SOURCE MATERIAL Start Marker

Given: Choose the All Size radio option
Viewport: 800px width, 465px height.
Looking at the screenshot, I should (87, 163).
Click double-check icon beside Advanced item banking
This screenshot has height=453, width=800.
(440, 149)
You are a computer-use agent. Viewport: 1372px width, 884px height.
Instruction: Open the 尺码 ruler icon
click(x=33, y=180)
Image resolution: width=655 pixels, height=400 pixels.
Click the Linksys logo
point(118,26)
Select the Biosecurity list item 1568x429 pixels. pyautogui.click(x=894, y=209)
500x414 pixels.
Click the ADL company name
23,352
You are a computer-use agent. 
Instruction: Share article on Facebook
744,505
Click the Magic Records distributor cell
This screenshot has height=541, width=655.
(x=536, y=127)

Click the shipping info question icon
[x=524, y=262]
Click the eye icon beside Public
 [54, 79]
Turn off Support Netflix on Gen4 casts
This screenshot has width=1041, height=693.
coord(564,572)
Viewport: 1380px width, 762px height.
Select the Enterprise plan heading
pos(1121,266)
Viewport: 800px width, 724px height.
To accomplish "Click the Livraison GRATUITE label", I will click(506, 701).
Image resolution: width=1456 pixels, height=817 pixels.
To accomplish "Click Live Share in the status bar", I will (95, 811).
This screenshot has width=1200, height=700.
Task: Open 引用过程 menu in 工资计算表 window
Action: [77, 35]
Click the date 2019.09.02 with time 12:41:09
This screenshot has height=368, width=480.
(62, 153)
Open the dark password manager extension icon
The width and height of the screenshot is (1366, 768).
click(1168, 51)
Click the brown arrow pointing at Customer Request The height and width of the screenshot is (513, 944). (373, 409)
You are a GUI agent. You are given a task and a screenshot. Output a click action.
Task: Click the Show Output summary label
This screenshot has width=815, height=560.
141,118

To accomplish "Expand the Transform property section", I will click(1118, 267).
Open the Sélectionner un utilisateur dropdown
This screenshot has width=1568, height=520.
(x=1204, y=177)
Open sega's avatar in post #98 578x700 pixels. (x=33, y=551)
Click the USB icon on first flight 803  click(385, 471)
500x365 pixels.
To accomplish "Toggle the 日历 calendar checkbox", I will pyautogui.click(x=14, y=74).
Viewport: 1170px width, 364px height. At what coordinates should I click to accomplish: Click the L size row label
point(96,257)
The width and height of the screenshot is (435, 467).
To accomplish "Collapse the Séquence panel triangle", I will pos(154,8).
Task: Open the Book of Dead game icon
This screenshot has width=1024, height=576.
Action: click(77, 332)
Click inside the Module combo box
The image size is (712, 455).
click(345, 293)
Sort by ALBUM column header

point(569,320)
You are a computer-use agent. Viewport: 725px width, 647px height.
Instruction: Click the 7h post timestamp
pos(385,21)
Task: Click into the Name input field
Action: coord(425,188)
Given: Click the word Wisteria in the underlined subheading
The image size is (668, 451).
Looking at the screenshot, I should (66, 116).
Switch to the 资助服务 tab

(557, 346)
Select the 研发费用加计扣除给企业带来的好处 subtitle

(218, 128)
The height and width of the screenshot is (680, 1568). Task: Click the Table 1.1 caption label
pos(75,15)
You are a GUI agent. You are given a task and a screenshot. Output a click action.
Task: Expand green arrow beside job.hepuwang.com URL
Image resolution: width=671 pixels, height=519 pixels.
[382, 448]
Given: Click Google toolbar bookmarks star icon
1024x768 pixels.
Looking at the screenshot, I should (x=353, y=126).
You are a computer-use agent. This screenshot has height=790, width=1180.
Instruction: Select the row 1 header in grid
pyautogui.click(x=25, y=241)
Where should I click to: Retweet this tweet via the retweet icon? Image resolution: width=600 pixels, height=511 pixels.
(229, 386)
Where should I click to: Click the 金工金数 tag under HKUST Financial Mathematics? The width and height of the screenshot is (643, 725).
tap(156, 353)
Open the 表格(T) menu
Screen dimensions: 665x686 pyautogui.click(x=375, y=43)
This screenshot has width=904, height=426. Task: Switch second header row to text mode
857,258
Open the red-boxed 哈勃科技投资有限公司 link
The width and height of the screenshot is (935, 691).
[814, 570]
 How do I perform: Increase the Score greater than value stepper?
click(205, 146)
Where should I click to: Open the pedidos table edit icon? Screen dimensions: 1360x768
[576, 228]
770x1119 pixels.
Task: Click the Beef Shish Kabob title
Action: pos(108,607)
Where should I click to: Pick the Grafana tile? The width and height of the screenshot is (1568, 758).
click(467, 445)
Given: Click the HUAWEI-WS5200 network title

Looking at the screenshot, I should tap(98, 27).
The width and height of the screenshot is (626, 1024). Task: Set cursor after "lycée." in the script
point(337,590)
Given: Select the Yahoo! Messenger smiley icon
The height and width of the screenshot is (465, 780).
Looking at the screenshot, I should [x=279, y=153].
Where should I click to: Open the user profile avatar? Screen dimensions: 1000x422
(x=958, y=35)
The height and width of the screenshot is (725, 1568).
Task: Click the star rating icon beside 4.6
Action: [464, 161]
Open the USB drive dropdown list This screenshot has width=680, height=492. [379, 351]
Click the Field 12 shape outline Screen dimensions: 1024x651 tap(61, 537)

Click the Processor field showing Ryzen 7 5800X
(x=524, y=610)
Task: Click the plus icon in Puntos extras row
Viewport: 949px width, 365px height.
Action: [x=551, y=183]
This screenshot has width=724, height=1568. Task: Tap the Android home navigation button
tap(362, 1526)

SOURCE MATERIAL End Marker

> [YOUR INSTRUCTIONS]: If a line falls between the first line of the entries and the line containing "Turn off Support Netflix on Gen4 casts", or is one of those two, restate it word for word; leave all other lines out.

> [TASK OUTPUT]:
Given: Choose the All Size radio option
Viewport: 800px width, 465px height.
Looking at the screenshot, I should (87, 163).
Click double-check icon beside Advanced item banking
This screenshot has height=453, width=800.
(440, 149)
You are a computer-use agent. Viewport: 1372px width, 884px height.
Instruction: Open the 尺码 ruler icon
click(x=33, y=180)
Image resolution: width=655 pixels, height=400 pixels.
Click the Linksys logo
point(118,26)
Select the Biosecurity list item 1568x429 pixels. pyautogui.click(x=894, y=209)
500x414 pixels.
Click the ADL company name
23,352
You are a computer-use agent. 
Instruction: Share article on Facebook
744,505
Click the Magic Records distributor cell
This screenshot has height=541, width=655.
(x=536, y=127)

Click the shipping info question icon
[x=524, y=262]
Click the eye icon beside Public
 [54, 79]
Turn off Support Netflix on Gen4 casts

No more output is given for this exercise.